• DIRECTIVE: Reproduce the records verbatim, from their first line through the line containing "Right Page is", with both ends included.

• INPUT RECORDS:
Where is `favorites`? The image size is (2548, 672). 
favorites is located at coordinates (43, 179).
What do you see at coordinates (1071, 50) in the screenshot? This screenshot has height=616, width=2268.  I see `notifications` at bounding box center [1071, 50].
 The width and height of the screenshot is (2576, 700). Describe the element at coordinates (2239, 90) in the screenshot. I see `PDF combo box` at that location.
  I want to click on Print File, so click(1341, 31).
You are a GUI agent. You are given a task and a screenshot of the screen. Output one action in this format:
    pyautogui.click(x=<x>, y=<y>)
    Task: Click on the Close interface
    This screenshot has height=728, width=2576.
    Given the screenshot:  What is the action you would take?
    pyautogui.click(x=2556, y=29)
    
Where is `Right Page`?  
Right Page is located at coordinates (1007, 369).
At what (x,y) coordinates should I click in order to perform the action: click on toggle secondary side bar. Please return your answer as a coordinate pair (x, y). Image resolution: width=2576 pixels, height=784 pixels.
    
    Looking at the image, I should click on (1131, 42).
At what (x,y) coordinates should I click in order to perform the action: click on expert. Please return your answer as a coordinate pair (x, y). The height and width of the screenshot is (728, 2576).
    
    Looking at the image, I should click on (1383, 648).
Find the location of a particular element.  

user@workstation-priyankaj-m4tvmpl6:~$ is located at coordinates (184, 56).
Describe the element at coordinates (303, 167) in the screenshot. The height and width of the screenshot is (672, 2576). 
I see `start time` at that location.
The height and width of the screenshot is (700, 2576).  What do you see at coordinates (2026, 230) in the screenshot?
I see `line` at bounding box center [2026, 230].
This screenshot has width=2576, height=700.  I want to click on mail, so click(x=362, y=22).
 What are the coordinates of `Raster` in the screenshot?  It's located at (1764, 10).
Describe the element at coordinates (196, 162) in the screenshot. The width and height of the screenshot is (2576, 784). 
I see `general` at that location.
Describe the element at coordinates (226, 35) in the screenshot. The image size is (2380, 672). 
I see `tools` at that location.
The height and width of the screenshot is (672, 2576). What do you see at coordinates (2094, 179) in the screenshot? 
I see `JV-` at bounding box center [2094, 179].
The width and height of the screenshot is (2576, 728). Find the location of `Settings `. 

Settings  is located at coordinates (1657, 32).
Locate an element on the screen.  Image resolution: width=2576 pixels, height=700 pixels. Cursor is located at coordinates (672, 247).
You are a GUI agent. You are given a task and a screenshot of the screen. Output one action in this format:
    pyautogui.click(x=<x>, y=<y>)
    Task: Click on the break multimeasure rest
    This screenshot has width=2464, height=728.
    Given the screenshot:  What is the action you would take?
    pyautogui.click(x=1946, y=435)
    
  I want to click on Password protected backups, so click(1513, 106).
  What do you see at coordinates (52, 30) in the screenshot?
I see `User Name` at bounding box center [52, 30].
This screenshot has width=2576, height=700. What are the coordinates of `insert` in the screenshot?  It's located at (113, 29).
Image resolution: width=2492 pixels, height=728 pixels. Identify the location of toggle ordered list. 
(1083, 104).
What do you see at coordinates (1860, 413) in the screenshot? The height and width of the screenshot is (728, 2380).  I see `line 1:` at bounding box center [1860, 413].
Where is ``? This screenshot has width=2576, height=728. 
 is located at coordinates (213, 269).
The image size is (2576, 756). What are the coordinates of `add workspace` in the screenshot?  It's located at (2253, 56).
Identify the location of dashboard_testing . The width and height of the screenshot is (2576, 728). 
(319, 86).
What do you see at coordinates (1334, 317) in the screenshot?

• WRITTEN RESPONSE:
Where is `favorites`? The image size is (2548, 672). 
favorites is located at coordinates (43, 179).
What do you see at coordinates (1071, 50) in the screenshot? This screenshot has height=616, width=2268.  I see `notifications` at bounding box center [1071, 50].
 The width and height of the screenshot is (2576, 700). Describe the element at coordinates (2239, 90) in the screenshot. I see `PDF combo box` at that location.
  I want to click on Print File, so click(1341, 31).
You are a GUI agent. You are given a task and a screenshot of the screen. Output one action in this format:
    pyautogui.click(x=<x>, y=<y>)
    Task: Click on the Close interface
    This screenshot has height=728, width=2576.
    Given the screenshot:  What is the action you would take?
    pyautogui.click(x=2556, y=29)
    
Where is `Right Page`?  
Right Page is located at coordinates (1007, 369).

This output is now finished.